## Requirement
Set down the lines of the data exactly, starting at the first and stopping after the line containing "You are a computer-use agent. Viewport: 1466px".
___ Data records
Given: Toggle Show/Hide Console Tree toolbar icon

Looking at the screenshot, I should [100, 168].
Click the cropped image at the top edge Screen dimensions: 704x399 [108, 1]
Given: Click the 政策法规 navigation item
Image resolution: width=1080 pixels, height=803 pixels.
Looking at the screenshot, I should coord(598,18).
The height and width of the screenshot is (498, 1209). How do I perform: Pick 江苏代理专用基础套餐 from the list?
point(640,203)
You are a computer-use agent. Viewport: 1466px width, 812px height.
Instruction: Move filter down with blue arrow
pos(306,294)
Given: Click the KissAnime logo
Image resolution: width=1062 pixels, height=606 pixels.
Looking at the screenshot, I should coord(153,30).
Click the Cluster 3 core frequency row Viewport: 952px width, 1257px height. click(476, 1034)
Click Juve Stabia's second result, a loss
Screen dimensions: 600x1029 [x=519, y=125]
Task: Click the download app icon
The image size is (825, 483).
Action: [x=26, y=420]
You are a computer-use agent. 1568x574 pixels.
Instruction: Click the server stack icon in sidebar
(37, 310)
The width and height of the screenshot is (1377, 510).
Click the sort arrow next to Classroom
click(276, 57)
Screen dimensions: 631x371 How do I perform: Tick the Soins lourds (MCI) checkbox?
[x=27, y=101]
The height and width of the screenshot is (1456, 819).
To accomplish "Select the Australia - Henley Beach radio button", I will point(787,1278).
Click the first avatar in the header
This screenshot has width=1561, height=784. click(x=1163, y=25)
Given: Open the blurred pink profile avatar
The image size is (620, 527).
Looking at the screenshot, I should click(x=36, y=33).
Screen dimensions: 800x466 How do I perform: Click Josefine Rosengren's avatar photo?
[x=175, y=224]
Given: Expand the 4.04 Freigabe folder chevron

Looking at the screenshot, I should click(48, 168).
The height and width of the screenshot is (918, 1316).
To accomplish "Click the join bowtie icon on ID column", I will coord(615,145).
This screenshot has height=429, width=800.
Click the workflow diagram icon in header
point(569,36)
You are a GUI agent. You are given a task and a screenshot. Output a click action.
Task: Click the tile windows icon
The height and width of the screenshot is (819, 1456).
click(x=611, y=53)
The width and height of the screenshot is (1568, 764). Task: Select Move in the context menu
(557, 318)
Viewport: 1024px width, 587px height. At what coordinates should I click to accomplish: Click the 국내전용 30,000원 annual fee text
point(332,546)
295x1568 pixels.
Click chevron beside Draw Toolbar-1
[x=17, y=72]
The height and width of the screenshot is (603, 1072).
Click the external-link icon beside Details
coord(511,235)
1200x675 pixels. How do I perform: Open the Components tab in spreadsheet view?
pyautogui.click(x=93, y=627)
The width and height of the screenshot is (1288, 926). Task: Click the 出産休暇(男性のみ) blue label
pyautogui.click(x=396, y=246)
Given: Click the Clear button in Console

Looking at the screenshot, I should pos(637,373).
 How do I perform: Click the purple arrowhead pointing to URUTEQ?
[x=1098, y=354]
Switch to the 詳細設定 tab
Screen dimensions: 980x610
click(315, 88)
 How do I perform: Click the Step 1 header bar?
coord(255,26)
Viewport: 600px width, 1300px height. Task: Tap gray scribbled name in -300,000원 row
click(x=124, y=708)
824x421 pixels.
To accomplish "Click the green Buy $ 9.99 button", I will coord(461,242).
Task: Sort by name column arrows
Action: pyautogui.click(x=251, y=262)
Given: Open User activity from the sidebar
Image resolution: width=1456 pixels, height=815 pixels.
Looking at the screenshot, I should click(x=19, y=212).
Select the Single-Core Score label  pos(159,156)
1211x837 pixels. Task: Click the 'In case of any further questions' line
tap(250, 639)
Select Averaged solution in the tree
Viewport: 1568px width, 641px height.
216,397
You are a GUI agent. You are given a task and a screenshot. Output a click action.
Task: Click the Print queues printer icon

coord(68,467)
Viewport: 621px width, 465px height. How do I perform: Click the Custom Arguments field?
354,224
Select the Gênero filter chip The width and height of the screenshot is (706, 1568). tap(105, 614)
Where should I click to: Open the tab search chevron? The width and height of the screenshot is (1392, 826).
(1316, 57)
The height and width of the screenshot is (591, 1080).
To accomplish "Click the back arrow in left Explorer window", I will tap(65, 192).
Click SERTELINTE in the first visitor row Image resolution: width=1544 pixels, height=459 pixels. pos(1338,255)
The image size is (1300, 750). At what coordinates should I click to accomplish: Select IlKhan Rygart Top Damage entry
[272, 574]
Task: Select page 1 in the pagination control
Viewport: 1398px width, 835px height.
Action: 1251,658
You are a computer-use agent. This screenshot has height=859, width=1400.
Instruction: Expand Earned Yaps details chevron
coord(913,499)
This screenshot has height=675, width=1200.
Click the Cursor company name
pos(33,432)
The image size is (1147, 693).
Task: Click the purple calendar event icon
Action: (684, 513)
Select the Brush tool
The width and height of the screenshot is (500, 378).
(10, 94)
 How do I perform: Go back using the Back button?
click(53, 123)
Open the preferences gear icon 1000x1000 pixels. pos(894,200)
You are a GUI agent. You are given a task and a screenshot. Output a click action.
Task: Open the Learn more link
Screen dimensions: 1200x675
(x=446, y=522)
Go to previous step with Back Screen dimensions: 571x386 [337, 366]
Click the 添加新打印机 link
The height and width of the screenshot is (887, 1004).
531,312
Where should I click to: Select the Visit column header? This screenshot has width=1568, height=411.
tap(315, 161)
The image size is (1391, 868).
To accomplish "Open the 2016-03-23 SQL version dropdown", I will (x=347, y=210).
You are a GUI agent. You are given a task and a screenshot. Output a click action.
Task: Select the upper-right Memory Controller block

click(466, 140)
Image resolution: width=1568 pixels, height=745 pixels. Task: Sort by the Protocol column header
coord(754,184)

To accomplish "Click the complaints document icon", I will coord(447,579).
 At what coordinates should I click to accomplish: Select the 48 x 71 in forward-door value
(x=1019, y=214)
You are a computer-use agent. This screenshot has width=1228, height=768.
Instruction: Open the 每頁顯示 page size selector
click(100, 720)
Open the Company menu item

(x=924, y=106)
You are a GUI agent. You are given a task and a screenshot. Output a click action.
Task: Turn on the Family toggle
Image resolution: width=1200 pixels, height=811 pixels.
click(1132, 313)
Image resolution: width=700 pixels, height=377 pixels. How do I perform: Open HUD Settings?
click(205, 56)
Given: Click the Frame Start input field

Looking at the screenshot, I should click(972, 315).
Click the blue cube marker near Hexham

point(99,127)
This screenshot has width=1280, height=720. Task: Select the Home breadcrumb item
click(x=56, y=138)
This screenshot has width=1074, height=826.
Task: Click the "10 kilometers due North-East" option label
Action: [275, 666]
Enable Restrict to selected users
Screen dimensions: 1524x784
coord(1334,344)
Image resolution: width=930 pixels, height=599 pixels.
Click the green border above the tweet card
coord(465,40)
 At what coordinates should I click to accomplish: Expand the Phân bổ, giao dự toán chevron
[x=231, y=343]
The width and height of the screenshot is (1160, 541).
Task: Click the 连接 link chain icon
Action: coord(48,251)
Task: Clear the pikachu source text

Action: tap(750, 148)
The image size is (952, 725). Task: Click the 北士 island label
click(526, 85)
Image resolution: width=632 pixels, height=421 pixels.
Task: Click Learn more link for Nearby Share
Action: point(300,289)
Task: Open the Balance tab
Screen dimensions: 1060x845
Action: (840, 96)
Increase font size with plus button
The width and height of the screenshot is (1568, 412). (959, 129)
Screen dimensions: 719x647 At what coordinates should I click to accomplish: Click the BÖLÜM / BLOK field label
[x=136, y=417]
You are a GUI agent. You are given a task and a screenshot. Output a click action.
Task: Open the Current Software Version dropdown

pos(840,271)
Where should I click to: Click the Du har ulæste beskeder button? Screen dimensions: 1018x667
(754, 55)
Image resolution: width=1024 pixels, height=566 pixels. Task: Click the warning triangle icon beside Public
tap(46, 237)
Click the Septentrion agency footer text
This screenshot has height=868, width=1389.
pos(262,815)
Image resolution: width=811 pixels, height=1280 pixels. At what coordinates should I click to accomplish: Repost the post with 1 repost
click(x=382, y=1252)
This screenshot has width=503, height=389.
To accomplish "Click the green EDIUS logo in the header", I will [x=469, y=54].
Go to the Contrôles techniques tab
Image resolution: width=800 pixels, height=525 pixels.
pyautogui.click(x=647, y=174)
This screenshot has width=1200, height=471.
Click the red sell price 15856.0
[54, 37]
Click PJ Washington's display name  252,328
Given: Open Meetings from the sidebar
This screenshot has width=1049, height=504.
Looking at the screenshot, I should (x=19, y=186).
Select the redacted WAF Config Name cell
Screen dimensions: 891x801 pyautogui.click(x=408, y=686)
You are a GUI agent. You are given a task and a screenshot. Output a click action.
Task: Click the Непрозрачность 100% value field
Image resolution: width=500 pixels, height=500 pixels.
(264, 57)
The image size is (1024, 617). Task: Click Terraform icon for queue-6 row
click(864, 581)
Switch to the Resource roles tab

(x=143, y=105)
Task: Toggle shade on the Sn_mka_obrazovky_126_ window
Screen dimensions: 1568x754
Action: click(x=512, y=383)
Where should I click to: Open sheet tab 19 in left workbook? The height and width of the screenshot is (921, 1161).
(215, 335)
______
## Exercise solution
Given: Toggle Show/Hide Console Tree toolbar icon

Looking at the screenshot, I should [100, 168].
Click the cropped image at the top edge Screen dimensions: 704x399 [108, 1]
Given: Click the 政策法规 navigation item
Image resolution: width=1080 pixels, height=803 pixels.
Looking at the screenshot, I should coord(598,18).
The height and width of the screenshot is (498, 1209). How do I perform: Pick 江苏代理专用基础套餐 from the list?
point(640,203)
You are a computer-use agent. Viewport: 1466px width, 812px height.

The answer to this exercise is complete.